Одни только мостовые, причем очень аккуратно, были расчищены от завалов. Ни камешка. А за свободными тротуарами по обеим сторонам буквально всех улиц громоздились до неба развалины, груды кирпича и железа. И не было тем гигантским берлинским развалинам ни конца ни края. Квартал за кварталом, квадрат за квадратом, и повсюду высоченные пирамиды Хеопса из битых кирпичей и скрученных железных балок. Среди идеально расчищенных мостовых это выглядело особенно невероятно. Берлин напоминал невиданную исполинскую свалку с идеально очерченными площадками, куда свезли строительные отходы со всего света.

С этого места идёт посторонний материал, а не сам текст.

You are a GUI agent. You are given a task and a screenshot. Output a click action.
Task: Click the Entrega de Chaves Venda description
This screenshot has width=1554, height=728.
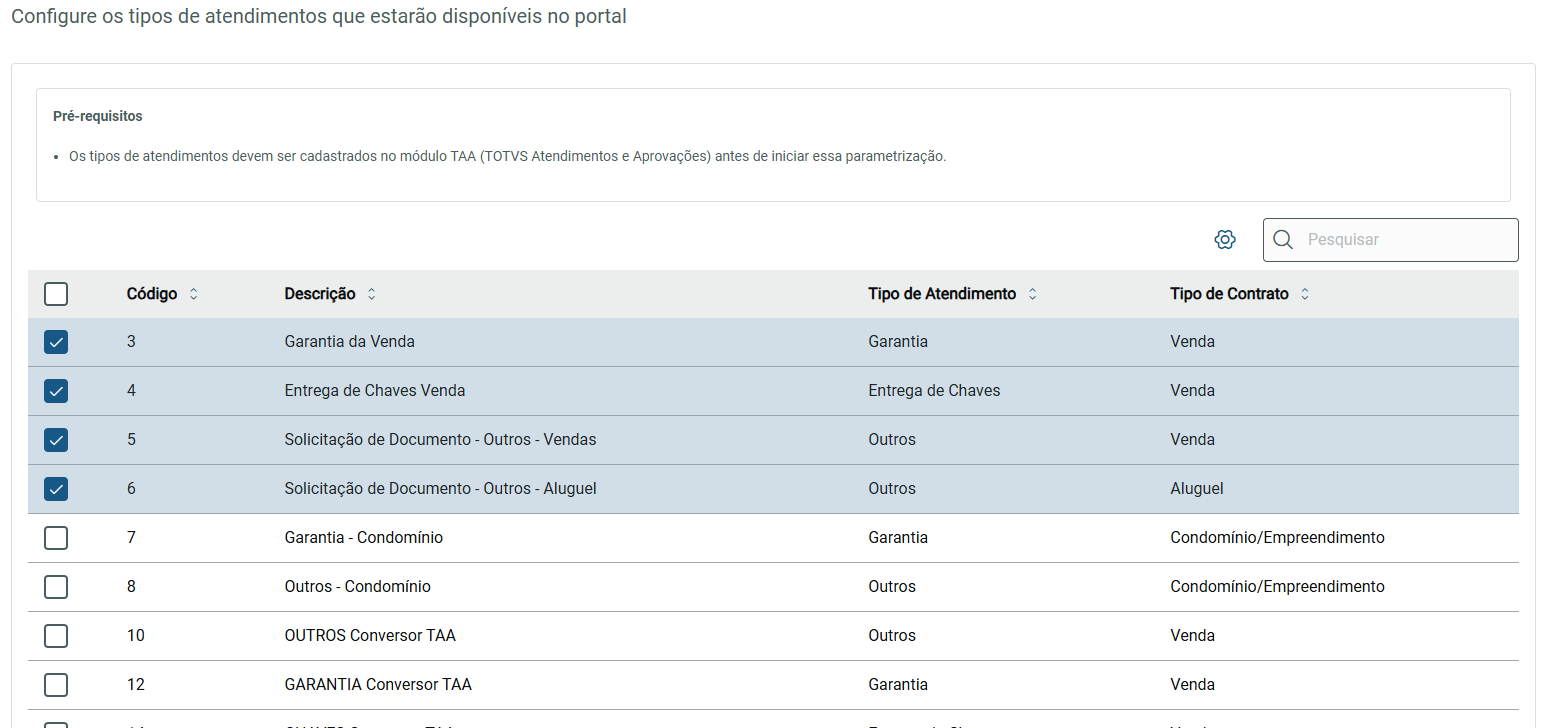pos(375,391)
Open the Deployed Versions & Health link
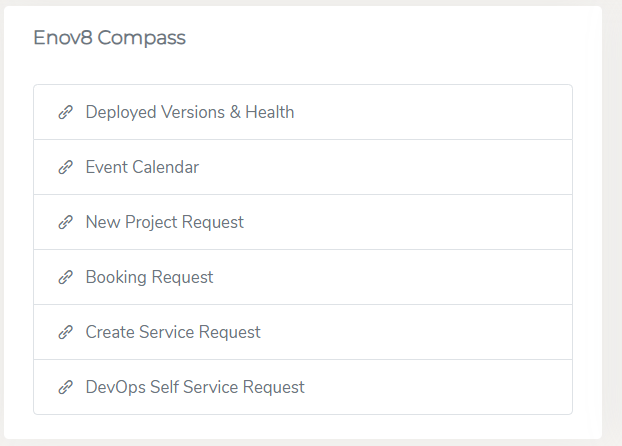The height and width of the screenshot is (446, 622). (x=190, y=112)
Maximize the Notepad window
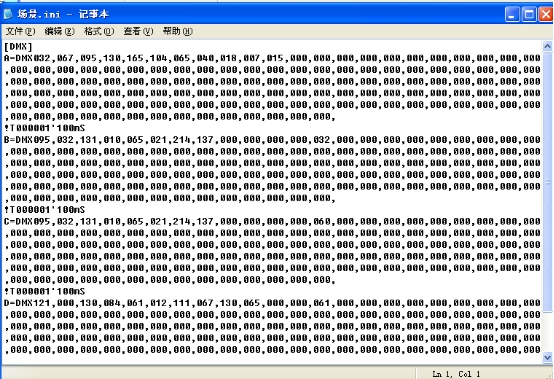554x379 pixels. 529,14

А если вглядываться, то эти нереальные искореженные, перекрученные балки, свисающие глыбы бетона на прутьях арматуры, разбитые лестничные марши — все порою казалось кладбищем каких-то чудовищ с тысячами растопыренных когтистых лап, обступивших тебя со всех сторон и странно остановленных голыми мостовыми. А то и чудилось, что все это — застывшие на миг каменные взрывы, взлетевшие ввысь и готовые вот-вот обрушиться. Впрочем, иногда уже и слышался стук сорвавшегося с высоты камня. Наверно, потому повсюду вдоль дорог стояли таблички, очевидно, с запрещающими надписями, как в бескрайнем музее: “Запрещено...”, “Опасно” или “Руками не трогать”. Кое-где на улицах еще копошились жители, доводя мостовые до первозданного совершенства.

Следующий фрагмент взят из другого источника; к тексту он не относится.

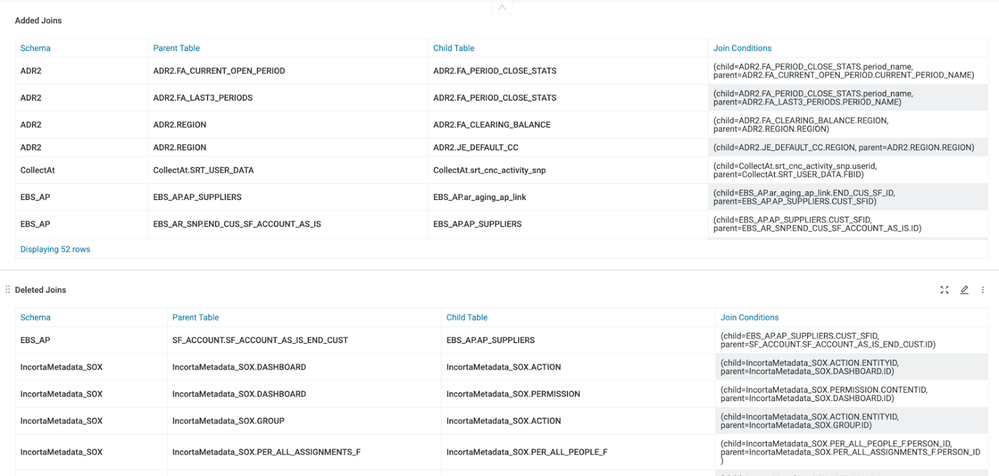Open the three-dot more options menu
999x476 pixels.
[983, 290]
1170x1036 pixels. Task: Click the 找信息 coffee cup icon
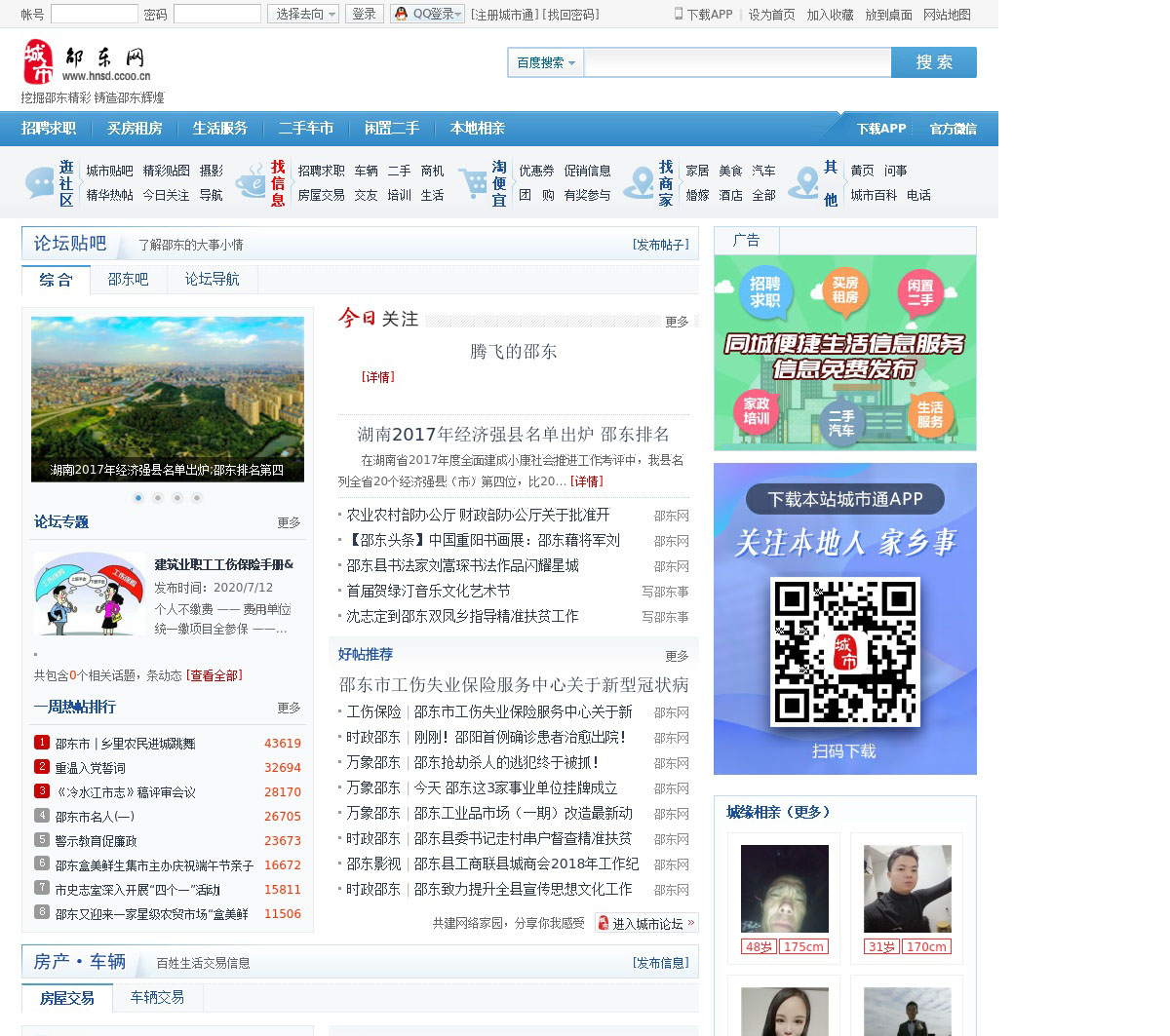251,183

Мы потеряли дар речи. Сердце у меня в груди прыгало от свирепой радости.
— Да вы посмотрите, — вдруг разбил тишину голос шофера, — тротуары у них из гранитных плит. Сволочи!
Тротуары и правда были из красных гранитных плит.
— Всех немцев надо убить, всех, всех! — не выдержал я. — Всех до одного, гадов!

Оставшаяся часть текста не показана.